Problem: With the pictures removed, reproduce exactly the lines from the one that contains "At what coordinates" through the last line of the entries below.

(Dataset records)
%%
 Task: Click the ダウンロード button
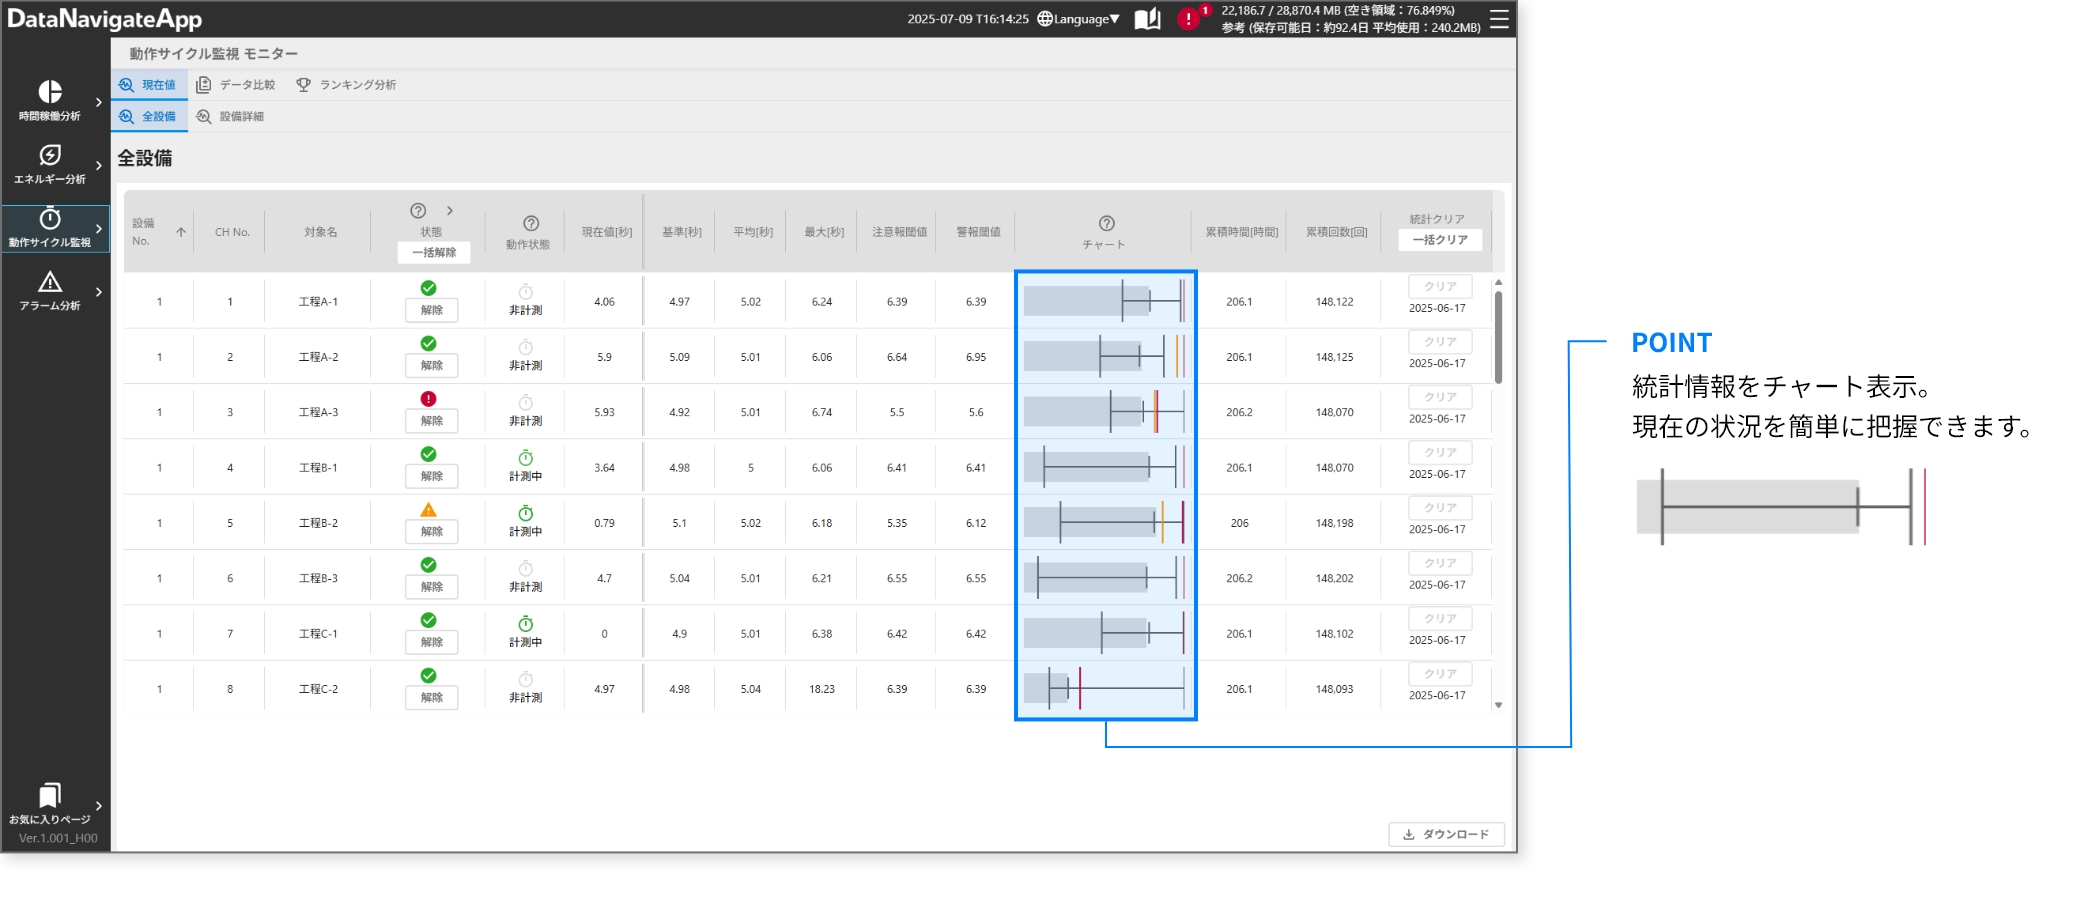pos(1446,834)
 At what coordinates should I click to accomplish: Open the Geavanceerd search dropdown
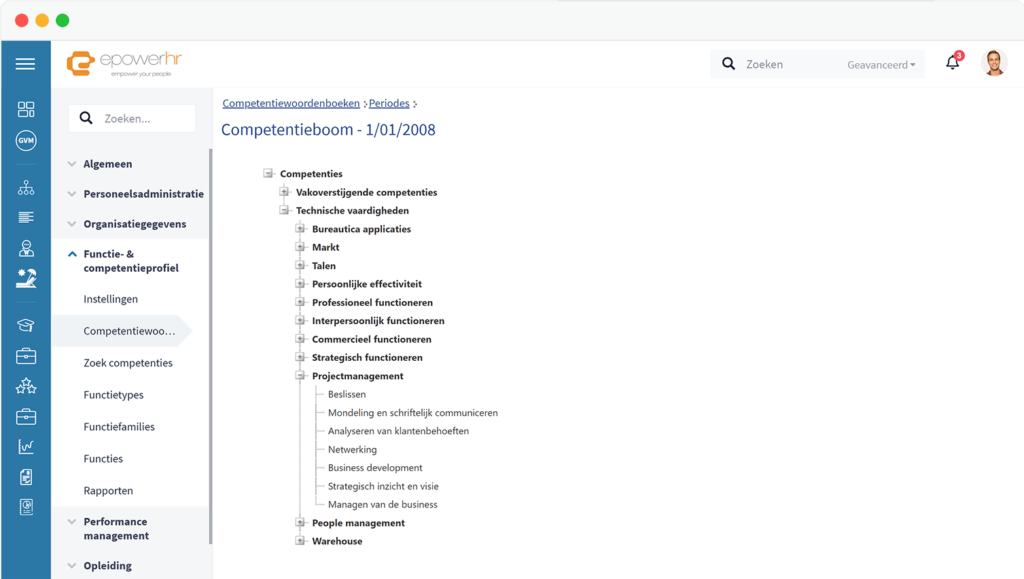click(x=881, y=65)
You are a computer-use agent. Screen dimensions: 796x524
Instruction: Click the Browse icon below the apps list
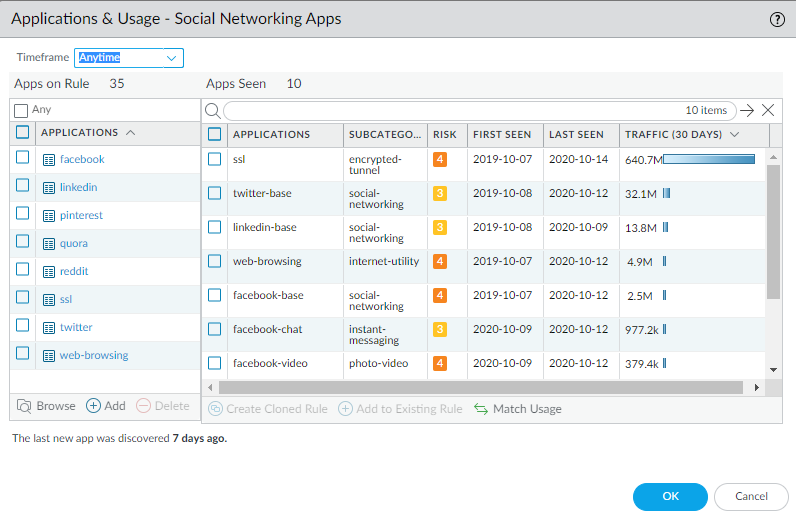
%%
Result for this task:
 At what coordinates should I click to accomplish: Open the Geavanceerd search dropdown
click(x=881, y=65)
You are a computer-use agent. Screen dimensions: 796x524
Instruction: Click the Browse icon below the apps list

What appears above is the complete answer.